Below are records; reproduce exactly the lines from the one that has "Select the CleanSpark row label" through the one that has "is (752, 1426).", ends included, and nothing more.

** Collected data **

↓↓↓

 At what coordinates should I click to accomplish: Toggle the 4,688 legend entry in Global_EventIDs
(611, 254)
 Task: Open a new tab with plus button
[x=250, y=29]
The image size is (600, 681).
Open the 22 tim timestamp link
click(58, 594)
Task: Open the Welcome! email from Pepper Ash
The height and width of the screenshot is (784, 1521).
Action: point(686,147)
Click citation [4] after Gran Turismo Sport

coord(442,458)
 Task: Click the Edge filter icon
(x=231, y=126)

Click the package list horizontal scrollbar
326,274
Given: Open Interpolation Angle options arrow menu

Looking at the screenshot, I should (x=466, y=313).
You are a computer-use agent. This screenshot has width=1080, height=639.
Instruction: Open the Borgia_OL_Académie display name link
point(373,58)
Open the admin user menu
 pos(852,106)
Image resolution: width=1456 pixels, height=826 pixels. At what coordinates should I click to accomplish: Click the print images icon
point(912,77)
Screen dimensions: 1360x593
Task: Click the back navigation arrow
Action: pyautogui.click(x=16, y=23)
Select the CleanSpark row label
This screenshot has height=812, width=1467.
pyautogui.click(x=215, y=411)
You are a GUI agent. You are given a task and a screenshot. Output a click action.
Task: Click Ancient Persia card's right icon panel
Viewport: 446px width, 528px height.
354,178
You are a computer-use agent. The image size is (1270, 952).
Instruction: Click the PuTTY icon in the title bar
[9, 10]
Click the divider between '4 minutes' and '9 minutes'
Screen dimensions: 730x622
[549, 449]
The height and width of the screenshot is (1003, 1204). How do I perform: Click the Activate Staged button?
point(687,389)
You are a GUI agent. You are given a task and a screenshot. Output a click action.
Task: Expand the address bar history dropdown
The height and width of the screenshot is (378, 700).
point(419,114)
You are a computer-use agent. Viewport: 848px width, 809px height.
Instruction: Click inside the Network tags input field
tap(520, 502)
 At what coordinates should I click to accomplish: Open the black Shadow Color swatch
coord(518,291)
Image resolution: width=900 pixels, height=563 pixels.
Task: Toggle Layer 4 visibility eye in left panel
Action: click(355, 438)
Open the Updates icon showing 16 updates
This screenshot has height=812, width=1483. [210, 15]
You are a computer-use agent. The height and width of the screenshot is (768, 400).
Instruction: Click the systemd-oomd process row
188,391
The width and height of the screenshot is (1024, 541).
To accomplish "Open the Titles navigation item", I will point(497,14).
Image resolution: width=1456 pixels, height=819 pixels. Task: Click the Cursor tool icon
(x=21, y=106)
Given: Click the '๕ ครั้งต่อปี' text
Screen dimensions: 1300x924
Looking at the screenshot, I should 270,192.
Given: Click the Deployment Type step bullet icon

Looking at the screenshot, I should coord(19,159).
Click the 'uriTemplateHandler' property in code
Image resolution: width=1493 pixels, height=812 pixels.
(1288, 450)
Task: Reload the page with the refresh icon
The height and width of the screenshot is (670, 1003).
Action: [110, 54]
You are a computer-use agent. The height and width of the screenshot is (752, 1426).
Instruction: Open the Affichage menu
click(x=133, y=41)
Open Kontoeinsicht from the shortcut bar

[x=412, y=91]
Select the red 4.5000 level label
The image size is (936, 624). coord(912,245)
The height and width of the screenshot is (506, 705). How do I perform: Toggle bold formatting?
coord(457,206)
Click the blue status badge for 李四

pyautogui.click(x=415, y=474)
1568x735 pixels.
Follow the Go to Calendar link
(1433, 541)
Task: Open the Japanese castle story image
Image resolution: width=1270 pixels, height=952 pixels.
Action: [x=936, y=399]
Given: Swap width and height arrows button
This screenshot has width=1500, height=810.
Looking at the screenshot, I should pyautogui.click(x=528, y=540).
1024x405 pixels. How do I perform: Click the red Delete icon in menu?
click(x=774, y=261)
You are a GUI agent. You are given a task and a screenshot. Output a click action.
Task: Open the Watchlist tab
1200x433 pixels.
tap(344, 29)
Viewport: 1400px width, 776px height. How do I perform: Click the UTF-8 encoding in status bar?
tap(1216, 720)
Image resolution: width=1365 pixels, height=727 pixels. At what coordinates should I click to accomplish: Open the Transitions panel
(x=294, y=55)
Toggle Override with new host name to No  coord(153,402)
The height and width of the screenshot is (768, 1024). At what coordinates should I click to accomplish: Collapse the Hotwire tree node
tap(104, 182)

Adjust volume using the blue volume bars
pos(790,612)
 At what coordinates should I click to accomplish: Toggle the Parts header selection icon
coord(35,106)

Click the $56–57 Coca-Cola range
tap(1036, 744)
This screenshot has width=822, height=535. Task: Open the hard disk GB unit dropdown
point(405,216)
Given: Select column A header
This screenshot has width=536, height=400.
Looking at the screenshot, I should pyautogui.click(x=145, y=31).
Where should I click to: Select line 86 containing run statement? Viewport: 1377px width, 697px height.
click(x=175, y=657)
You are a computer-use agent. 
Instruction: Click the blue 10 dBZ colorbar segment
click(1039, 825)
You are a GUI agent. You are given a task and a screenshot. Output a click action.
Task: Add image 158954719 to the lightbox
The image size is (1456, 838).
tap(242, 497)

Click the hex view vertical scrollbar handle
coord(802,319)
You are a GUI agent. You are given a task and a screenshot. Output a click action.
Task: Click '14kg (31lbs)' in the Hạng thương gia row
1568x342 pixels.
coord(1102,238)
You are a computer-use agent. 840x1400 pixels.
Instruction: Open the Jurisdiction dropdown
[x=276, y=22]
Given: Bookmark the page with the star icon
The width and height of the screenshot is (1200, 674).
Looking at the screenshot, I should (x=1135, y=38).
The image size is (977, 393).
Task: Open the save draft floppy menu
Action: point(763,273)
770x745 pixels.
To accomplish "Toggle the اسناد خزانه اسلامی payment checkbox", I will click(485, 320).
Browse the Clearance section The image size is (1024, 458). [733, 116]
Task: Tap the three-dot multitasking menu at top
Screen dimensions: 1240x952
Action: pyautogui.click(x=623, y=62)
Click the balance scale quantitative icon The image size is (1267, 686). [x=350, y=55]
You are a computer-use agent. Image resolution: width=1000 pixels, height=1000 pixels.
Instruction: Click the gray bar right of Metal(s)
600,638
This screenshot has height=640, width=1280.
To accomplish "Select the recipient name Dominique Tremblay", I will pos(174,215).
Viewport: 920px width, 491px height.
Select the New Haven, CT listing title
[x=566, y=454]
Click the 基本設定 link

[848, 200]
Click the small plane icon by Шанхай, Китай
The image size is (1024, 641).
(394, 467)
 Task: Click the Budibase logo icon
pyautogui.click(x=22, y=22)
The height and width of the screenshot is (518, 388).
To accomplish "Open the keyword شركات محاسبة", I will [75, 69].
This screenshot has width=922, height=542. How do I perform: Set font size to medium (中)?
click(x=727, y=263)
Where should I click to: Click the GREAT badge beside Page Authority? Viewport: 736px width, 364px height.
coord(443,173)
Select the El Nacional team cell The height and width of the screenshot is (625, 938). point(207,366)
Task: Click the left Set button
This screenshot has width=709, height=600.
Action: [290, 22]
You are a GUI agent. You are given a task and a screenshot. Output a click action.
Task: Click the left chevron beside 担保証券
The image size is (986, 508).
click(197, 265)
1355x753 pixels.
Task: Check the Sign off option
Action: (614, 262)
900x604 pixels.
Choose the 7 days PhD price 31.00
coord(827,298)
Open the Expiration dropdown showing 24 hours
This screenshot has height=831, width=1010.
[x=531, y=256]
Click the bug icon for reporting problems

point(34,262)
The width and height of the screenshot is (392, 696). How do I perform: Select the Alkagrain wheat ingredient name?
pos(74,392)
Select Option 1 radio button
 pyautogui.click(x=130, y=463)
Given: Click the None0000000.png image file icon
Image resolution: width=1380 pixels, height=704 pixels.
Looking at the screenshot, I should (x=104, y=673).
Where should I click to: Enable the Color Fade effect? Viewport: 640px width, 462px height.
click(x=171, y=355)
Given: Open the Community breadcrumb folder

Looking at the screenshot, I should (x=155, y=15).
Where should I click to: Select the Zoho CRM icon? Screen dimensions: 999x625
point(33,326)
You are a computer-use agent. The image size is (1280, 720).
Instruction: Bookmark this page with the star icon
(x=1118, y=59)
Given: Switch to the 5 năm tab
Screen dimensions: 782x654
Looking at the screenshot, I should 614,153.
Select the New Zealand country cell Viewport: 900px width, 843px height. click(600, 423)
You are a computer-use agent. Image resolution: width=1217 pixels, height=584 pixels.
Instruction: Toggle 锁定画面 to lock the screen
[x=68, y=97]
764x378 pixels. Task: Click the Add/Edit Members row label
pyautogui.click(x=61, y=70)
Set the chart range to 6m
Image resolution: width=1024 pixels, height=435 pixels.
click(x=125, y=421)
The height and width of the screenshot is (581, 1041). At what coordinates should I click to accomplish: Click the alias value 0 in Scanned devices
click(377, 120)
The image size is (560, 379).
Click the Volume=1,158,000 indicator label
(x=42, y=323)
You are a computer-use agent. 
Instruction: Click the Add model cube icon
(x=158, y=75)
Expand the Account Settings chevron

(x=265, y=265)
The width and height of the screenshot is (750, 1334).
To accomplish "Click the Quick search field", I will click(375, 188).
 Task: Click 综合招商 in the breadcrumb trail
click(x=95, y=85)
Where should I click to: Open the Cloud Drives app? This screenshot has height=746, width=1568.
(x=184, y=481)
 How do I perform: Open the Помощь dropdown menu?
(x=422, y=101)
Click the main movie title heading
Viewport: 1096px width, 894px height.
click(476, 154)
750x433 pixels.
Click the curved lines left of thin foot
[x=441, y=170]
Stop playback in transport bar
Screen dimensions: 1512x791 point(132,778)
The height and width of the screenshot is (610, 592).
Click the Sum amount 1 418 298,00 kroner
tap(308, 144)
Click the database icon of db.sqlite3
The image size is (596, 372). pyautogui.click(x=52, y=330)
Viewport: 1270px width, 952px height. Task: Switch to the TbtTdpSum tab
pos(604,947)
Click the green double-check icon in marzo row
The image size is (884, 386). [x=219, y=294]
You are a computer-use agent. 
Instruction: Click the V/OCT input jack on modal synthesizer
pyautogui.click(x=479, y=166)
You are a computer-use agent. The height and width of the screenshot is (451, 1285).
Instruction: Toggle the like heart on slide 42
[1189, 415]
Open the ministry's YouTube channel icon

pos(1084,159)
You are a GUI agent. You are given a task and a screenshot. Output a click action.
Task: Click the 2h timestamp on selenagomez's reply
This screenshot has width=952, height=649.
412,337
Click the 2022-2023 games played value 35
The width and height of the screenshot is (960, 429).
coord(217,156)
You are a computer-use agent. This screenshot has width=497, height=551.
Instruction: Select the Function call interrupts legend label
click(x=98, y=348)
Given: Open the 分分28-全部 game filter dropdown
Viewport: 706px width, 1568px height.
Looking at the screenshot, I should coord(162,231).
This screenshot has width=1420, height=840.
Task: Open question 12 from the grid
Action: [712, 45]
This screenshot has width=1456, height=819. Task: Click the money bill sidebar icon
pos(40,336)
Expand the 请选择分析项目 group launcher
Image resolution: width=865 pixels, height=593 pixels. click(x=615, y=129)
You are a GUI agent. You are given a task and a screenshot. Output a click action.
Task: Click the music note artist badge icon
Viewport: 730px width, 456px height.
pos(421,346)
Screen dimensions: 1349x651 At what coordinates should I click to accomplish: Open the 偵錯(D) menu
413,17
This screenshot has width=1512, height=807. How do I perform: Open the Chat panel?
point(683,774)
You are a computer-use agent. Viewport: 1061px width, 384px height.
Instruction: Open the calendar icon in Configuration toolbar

↑↑↑

** RESPONSE AREA **
Select the CleanSpark row label
This screenshot has height=812, width=1467.
pyautogui.click(x=215, y=411)
You are a GUI agent. You are given a task and a screenshot. Output a click action.
Task: Click Ancient Persia card's right icon panel
Viewport: 446px width, 528px height.
354,178
You are a computer-use agent. The image size is (1270, 952).
Instruction: Click the PuTTY icon in the title bar
[9, 10]
Click the divider between '4 minutes' and '9 minutes'
Screen dimensions: 730x622
[549, 449]
The height and width of the screenshot is (1003, 1204). How do I perform: Click the Activate Staged button?
point(687,389)
You are a GUI agent. You are given a task and a screenshot. Output a click action.
Task: Expand the address bar history dropdown
The height and width of the screenshot is (378, 700).
point(419,114)
You are a computer-use agent. Viewport: 848px width, 809px height.
Instruction: Click inside the Network tags input field
tap(520, 502)
 At what coordinates should I click to accomplish: Open the black Shadow Color swatch
coord(518,291)
Image resolution: width=900 pixels, height=563 pixels.
Task: Toggle Layer 4 visibility eye in left panel
Action: click(355, 438)
Open the Updates icon showing 16 updates
This screenshot has height=812, width=1483. [210, 15]
You are a computer-use agent. The height and width of the screenshot is (768, 400).
Instruction: Click the systemd-oomd process row
188,391
The width and height of the screenshot is (1024, 541).
To accomplish "Open the Titles navigation item", I will point(497,14).
Image resolution: width=1456 pixels, height=819 pixels. Task: Click the Cursor tool icon
(x=21, y=106)
Given: Click the '๕ ครั้งต่อปี' text
Screen dimensions: 1300x924
Looking at the screenshot, I should 270,192.
Given: Click the Deployment Type step bullet icon

Looking at the screenshot, I should coord(19,159).
Click the 'uriTemplateHandler' property in code
Image resolution: width=1493 pixels, height=812 pixels.
(1288, 450)
Task: Reload the page with the refresh icon
The height and width of the screenshot is (670, 1003).
Action: [110, 54]
You are a computer-use agent. The height and width of the screenshot is (752, 1426).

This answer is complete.